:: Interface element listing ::
--------------------------------
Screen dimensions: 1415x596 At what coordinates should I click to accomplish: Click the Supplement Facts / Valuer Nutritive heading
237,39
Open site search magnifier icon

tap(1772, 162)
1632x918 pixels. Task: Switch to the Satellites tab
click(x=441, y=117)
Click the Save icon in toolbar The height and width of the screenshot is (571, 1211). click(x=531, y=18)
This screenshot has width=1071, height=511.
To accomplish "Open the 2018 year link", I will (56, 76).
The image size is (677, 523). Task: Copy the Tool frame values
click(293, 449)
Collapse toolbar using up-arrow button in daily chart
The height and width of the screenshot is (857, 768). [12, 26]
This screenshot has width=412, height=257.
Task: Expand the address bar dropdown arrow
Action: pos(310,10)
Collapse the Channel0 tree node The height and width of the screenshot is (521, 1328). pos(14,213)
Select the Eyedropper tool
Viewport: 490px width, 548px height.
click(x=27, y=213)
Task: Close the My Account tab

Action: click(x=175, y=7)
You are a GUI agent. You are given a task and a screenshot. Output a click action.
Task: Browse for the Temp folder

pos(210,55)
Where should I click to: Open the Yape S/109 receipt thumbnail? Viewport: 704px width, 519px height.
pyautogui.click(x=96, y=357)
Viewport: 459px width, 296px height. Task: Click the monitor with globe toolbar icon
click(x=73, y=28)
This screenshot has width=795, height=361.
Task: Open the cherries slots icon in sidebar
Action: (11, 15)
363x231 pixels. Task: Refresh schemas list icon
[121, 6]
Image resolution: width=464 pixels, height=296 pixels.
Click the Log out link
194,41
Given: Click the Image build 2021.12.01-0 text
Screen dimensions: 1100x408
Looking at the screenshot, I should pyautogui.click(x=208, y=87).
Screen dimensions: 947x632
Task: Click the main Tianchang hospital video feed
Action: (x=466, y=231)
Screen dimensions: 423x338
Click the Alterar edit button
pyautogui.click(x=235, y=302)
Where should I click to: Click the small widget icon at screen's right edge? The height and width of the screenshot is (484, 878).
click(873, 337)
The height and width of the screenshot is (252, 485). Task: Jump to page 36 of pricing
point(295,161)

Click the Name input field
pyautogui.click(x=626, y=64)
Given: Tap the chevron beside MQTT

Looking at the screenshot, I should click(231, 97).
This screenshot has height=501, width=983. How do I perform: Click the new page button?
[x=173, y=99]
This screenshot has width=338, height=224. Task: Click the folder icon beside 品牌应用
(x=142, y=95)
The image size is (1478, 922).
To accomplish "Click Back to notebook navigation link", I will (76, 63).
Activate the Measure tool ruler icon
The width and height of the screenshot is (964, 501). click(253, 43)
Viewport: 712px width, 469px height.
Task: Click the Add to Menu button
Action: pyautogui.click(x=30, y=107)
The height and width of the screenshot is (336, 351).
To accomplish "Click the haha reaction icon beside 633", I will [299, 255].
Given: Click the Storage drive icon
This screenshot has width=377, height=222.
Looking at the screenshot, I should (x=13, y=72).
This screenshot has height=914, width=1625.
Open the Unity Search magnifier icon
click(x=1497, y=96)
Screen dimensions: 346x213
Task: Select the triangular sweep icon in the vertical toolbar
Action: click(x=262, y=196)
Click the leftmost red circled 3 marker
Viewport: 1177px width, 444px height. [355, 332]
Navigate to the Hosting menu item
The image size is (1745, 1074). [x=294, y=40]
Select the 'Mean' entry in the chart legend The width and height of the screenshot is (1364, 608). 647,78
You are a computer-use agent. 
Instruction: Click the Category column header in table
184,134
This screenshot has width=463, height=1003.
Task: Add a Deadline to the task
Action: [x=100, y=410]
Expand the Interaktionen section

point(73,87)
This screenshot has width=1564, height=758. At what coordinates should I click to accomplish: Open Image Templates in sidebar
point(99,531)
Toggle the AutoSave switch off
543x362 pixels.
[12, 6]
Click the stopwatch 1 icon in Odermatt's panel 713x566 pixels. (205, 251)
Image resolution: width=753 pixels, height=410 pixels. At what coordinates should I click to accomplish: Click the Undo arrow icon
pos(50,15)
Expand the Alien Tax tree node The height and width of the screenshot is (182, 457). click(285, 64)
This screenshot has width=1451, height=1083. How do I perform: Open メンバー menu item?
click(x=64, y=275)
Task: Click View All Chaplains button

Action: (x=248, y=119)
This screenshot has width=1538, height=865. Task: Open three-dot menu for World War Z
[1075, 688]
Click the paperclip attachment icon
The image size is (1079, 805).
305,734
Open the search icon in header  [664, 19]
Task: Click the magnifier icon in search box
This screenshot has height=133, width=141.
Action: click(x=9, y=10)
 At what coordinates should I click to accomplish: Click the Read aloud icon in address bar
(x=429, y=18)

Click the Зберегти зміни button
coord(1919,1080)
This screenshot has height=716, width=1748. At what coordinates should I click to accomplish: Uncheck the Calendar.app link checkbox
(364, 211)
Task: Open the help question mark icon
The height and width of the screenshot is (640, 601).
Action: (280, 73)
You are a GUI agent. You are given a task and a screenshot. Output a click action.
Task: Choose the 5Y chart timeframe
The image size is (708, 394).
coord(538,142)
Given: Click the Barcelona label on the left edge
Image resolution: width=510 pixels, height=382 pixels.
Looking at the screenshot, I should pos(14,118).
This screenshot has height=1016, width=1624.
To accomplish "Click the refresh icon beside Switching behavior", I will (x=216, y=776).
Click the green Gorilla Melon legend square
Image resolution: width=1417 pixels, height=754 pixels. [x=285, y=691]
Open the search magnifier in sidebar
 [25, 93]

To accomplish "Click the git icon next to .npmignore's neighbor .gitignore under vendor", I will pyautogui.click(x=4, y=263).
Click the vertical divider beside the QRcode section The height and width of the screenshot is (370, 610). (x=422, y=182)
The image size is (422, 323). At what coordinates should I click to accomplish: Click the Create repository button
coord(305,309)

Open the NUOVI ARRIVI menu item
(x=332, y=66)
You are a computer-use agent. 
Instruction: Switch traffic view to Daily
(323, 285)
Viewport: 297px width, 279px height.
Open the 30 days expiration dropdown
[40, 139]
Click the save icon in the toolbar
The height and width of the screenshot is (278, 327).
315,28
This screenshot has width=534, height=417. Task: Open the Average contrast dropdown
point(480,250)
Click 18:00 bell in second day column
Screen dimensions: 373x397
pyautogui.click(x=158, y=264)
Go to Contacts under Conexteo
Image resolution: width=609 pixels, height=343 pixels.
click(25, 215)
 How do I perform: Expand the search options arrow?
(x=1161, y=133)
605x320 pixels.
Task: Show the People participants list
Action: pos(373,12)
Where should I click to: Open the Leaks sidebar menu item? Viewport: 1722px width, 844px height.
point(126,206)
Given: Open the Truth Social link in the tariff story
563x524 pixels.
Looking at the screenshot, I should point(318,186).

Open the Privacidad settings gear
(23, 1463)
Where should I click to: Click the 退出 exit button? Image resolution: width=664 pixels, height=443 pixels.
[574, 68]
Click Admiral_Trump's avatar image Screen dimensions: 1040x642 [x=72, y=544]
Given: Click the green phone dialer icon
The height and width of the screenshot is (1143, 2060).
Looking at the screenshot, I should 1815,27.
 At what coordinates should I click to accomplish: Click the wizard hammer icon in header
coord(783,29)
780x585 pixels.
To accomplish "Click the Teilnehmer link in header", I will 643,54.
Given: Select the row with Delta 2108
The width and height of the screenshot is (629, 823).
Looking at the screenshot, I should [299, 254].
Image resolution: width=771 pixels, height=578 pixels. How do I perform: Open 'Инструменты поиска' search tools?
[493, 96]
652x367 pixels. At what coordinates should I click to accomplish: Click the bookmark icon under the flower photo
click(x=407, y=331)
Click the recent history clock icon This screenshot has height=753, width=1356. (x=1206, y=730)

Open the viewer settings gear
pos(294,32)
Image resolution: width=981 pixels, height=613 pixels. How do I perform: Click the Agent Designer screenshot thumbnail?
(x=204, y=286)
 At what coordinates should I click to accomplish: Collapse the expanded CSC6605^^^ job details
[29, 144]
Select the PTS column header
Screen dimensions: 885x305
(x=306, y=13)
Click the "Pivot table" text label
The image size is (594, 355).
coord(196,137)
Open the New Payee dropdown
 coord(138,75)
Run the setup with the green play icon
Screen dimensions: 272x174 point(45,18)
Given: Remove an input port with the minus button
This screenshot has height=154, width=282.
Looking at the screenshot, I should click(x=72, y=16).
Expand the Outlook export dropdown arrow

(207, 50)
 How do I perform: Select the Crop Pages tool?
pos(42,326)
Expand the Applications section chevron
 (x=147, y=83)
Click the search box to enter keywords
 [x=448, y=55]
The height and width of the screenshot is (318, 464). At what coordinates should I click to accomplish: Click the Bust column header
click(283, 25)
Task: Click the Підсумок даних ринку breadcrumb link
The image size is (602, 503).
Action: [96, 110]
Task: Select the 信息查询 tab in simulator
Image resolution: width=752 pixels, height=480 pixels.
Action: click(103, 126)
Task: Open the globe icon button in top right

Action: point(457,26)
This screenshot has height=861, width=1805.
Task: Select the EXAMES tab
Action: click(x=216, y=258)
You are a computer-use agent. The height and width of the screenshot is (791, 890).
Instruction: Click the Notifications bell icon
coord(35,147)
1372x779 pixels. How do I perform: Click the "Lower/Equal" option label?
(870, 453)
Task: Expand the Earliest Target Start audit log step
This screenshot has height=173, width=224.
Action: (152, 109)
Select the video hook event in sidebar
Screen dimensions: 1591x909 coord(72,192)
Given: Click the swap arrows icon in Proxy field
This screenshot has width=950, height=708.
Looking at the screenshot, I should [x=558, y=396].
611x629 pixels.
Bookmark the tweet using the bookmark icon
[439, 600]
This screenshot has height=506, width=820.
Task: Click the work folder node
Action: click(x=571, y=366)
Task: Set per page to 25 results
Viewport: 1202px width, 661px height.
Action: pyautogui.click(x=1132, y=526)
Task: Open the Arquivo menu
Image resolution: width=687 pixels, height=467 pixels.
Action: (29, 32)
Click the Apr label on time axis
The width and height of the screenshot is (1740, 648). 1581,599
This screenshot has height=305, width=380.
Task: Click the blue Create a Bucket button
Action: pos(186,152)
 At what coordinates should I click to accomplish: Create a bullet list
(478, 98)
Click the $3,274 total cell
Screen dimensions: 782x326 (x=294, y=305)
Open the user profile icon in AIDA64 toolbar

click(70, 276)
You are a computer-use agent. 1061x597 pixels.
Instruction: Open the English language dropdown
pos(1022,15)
--------------------------------
Give the lines of the listing above as a numbered list, starting at the line that has "Given: Remove an" and ending after the line that has "click(283, 25)". Leave out blank lines.

1. Given: Remove an input port with the minus button
2. This screenshot has height=154, width=282.
3. Looking at the screenshot, I should click(x=72, y=16).
4. Expand the Outlook export dropdown arrow
5. (207, 50)
6.  How do I perform: Select the Crop Pages tool?
7. pos(42,326)
8. Expand the Applications section chevron
9.  (x=147, y=83)
10. Click the search box to enter keywords
11.  [x=448, y=55]
12. The height and width of the screenshot is (318, 464). At what coordinates should I click to accomplish: Click the Bust column header
13. click(283, 25)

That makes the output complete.